Page excerpt:
>>>

The legislation would force schools to out youth to their parents immediately.

Elliot Page called out Alabama lawmakers in a tweet on Friday for two proposed pieces of legislation that would make it a crime to provide medically necessary treatment and counseling for trans youth. The Senate version of the bill passed last week and the House is expected to vote later this week on their version of the anti-trans legislation.

"Efforts to criminalize trans kids are deadly and we need to fight back against Alabama's HB1/SB10," Page tweeted. Saying "trans kid's lives depends on stopping this bill," they asked followers to contact lawmakers to make their objections known.

The House version of the bill named HB1, like its sister senate bill SB10, claims the "long-term effects and safety of the administration of puberty blocking medications and cross-sex hormones to gender incongruent children have not been rigorously studied" and that "absent rigorous studies showing their long-term safety and positive benefits" their use with trans children "constitutes dangerous and uncontrolled human medical experimentation that may result in grave and irreversible consequences to their physical and mental health."

The proposed bill makes it a crime to provide specific medical treatment or counseling for a minor if it is "inconsistent with the minor's biological sex." HB1 also makes it illegal for doctors or educators to exclude parents from any discussions with trans youth that encourages the "perception" that their identity is different than their biological sex -- this would mean schools would have to out the youth to their parents. SB10 would make it a felony to provide gender-affirming care, possibly punishing those who provide it to trans youth under the age of 19 with up to 15 years in prison or a $15,000 fine.

<<<

Data to examine:

>>>

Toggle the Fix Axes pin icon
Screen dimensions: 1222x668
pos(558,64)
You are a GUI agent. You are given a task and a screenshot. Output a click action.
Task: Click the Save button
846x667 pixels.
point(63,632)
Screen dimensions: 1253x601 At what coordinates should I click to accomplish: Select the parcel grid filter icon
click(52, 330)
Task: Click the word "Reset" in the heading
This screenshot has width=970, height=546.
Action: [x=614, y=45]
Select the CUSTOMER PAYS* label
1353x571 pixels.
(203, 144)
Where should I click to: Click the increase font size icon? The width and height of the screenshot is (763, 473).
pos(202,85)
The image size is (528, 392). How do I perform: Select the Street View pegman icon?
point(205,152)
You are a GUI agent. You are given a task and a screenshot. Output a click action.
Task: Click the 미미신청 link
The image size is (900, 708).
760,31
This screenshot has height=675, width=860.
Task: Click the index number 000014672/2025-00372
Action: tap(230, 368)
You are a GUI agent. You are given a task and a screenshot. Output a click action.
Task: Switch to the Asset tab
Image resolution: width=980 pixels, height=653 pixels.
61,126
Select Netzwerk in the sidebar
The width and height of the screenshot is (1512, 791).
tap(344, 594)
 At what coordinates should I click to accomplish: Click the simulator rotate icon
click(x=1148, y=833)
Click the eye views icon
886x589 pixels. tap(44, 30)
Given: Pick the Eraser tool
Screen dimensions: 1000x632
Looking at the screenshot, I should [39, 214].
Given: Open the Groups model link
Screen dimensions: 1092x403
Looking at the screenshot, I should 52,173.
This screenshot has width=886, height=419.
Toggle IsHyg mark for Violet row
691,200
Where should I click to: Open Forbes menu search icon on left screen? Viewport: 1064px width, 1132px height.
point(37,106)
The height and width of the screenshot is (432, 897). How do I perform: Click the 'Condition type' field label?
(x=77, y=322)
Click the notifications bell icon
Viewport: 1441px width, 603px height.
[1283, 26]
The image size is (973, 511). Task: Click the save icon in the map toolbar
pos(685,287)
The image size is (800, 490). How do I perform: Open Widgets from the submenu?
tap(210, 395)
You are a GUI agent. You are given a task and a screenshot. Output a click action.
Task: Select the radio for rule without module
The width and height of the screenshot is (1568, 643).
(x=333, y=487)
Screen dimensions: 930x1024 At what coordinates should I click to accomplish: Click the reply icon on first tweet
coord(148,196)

<<<

Explore the material:
• a. List every phrase that appears in quotation marks in the article on the Alabama bills.
• b. Please rewrite the stretch of the article on the Alabama bills from "Elliot Page called" through "the anti-trans legislation.", swapping "Friday" for "Thursday".
• c. Carry on the article on the Alabama bills past its final sentence.

Solved problems:
• a.
- Efforts to criminalize trans kids are deadly and we need to fight back against Alabama's HB1/SB10
- trans kid's lives depends on stopping this bill
- long-term effects and safety of the administration of puberty blocking medications and cross-sex hormones to gender incongruent children have not been rigorously studied
- absent rigorous studies showing their long-term safety and positive benefits
- constitutes dangerous and uncontrolled human medical experimentation that may result in grave and irreversible consequences to their physical and mental health
- inconsistent with the minor's biological sex
- perception

• b.
Elliot Page called out Alabama lawmakers in a tweet on Thursday for two proposed pieces of legislation that would make it a crime to provide medically necessary treatment and counseling for trans youth. The Senate version of the bill passed last week and the House is expected to vote later this week on their version of the anti-trans legislation.

• c.
Activists and medical experts strongly disagreed with the claims made in the bill and warned of the dangers of denying targeted medical care to trans youth.

"This legislation will endanger young trans lives in Alabama," Sam Brinton, vice president of advocacy and government affairs at the Trevor Project, said in a statement on passage of the Senate bill. "It contradicts the consensus of major medical associations and the overwhelming evidence that demonstrates how affirming transgender and nonbinary youth in their identities reduces suicide risk and improves health."

Legislation around trans youth has proliferated over the past year. At least two dozen states have introduced bills that would ban transgender girls from competing on girls sports teams in public high schoo. As AP finds, "in almost every case, sponsors cannot cite a single instance in their own state or region where such participation has caused problems." In addition, some 16 states have introduced states that would intefere with gender-affirming care for trans youth according to ABC.